### Task prompt
Quote all of the entries word for word.

Segment Open

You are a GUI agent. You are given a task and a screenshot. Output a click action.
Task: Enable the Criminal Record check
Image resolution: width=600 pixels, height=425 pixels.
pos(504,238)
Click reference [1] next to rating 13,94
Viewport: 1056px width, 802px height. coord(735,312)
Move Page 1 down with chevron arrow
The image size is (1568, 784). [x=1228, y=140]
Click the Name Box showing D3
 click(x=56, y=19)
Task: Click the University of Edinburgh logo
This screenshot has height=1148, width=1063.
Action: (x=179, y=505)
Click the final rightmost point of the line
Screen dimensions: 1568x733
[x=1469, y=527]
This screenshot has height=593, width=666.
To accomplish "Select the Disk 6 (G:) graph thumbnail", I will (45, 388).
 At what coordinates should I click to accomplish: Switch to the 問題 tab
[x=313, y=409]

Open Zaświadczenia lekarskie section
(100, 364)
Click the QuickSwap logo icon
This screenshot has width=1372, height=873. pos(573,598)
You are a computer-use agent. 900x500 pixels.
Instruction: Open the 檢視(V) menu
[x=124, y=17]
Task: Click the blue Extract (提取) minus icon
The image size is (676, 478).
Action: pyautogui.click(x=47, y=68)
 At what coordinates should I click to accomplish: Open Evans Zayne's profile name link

Segment Closed

### Written reply
You are a GUI agent. You are given a task and a screenshot. Output a click action.
Task: Enable the Criminal Record check
Image resolution: width=600 pixels, height=425 pixels.
pos(504,238)
Click reference [1] next to rating 13,94
Viewport: 1056px width, 802px height. coord(735,312)
Move Page 1 down with chevron arrow
The image size is (1568, 784). [x=1228, y=140]
Click the Name Box showing D3
 click(x=56, y=19)
Task: Click the University of Edinburgh logo
This screenshot has height=1148, width=1063.
Action: (x=179, y=505)
Click the final rightmost point of the line
Screen dimensions: 1568x733
[x=1469, y=527]
This screenshot has height=593, width=666.
To accomplish "Select the Disk 6 (G:) graph thumbnail", I will (45, 388).
 At what coordinates should I click to accomplish: Switch to the 問題 tab
[x=313, y=409]

Open Zaświadczenia lekarskie section
(100, 364)
Click the QuickSwap logo icon
This screenshot has width=1372, height=873. pos(573,598)
You are a computer-use agent. 900x500 pixels.
Instruction: Open the 檢視(V) menu
[x=124, y=17]
Task: Click the blue Extract (提取) minus icon
The image size is (676, 478).
Action: pyautogui.click(x=47, y=68)
 At what coordinates should I click to accomplish: Open Evans Zayne's profile name link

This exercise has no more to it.